Mówi, że bogaci zawsze traktują nie-bogatych jako gorszych.

_Garret_Reza_

ach, chyba wszyscy mamy podobne zdanie. To dobrze :)

ocenił(a) film na 5
crabcake

Nie, nie jesteś ze mną w grupie. Żadnej.

ocenił(a) film na 4
_Garret_Reza_

ja mam zgoła odmienne odczucia, mi się nie podoba gdy w kiniem pachnie teatrem. A gra, kwestie, zachowanie, Czop przewracający oczami to wszystko takie nienaturalne, teatralne. Za to bardzo podobały mi się zdjęcia, miło zobaczyć Łódź tak ładnie pokazaną. Co do tego, że nie wiadomo o co chodzi... dla mnie to wszystko aż nazbyt proste było. Ludzie rzadko mówią o co im chodzi tak jak w scenie Ali i to rzucanie krzesłami... ech

ocenił(a) film na 5
Innna

Dobry teatr w filmie nie jest zły - taki jak w "Interview" bardzo mi pasuje. Jednak gdy teatralność jest synonimem sztuczności i właśnie nienaturalności, bolą mnie kolana.

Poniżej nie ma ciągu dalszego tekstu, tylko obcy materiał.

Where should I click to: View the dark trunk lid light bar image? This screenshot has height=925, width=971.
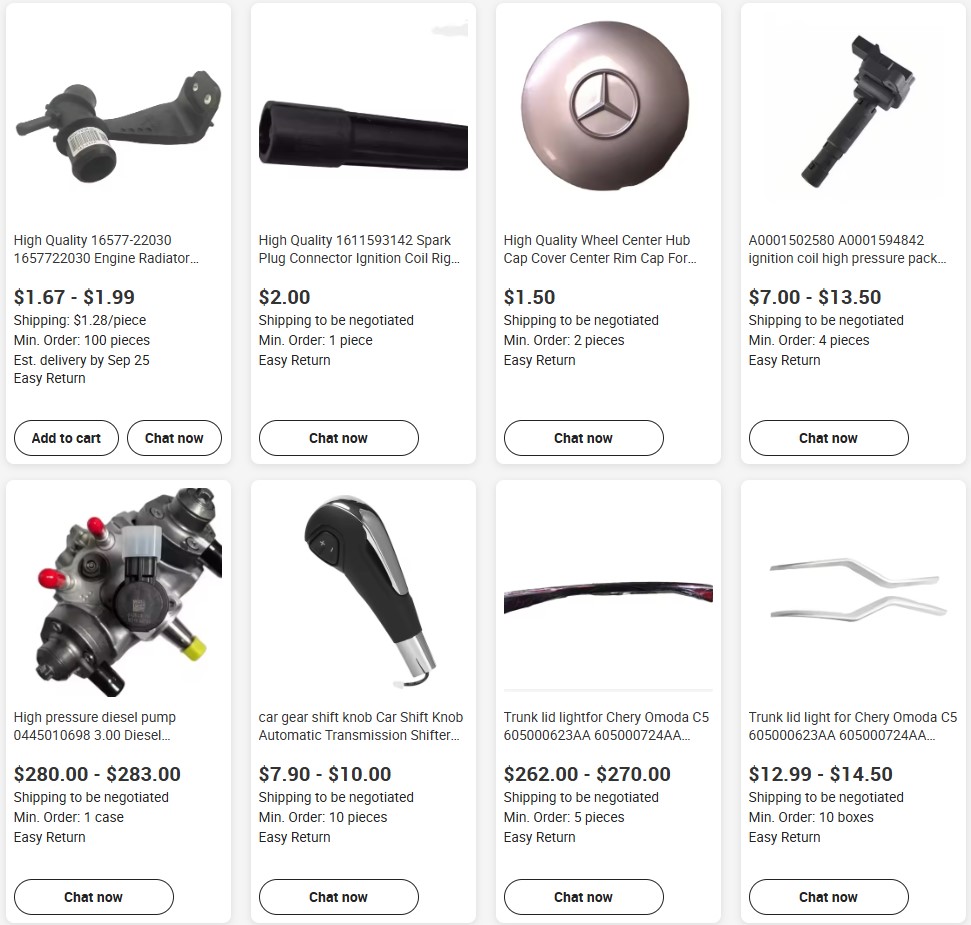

Nie wiedziałem że to akurat Łódź, chociaż mało tam było plenerów. Jedna ulica przed szkołą Aliny, dworzec i tyle.

"dla mnie to wszystko aż nazbyt proste było. Ludzie rzadko mówią o co im chodzi tak jak w scenie Ali i to rzucanie krzesłami" - ?

ocenił(a) film na 6
Innna

Film był generalnie przerysowany, za bardzo odjechany, nierzeczywisty. Juz po pół godzinie miałem ochotę wyjść z kina (nie wyszedłem - bo nigdy nie wychodzę:). Po prostu nie do końca byłem w stanie zrozumieć co twórca chciał osiągnąć, męcząca była ta gra, która została mi zafundowana.
Role dwóch siostr były strasznie irytujące, sztuczne, nie do zniesienia. Najmocniejszy punkt to rola Doroty Kolak. Ogólnie nie wywarł na mnie żadnego wrażenia, mimo dużego ładunku emocjonalnego, który się tam znajdował. Taki trochę niewypał z tego filmu...
Reżyser chyba rzeczywiście chwilami puszczał do widza oko, tylko biorąc na warsztat tak poważny temat nie miało to większego sensu.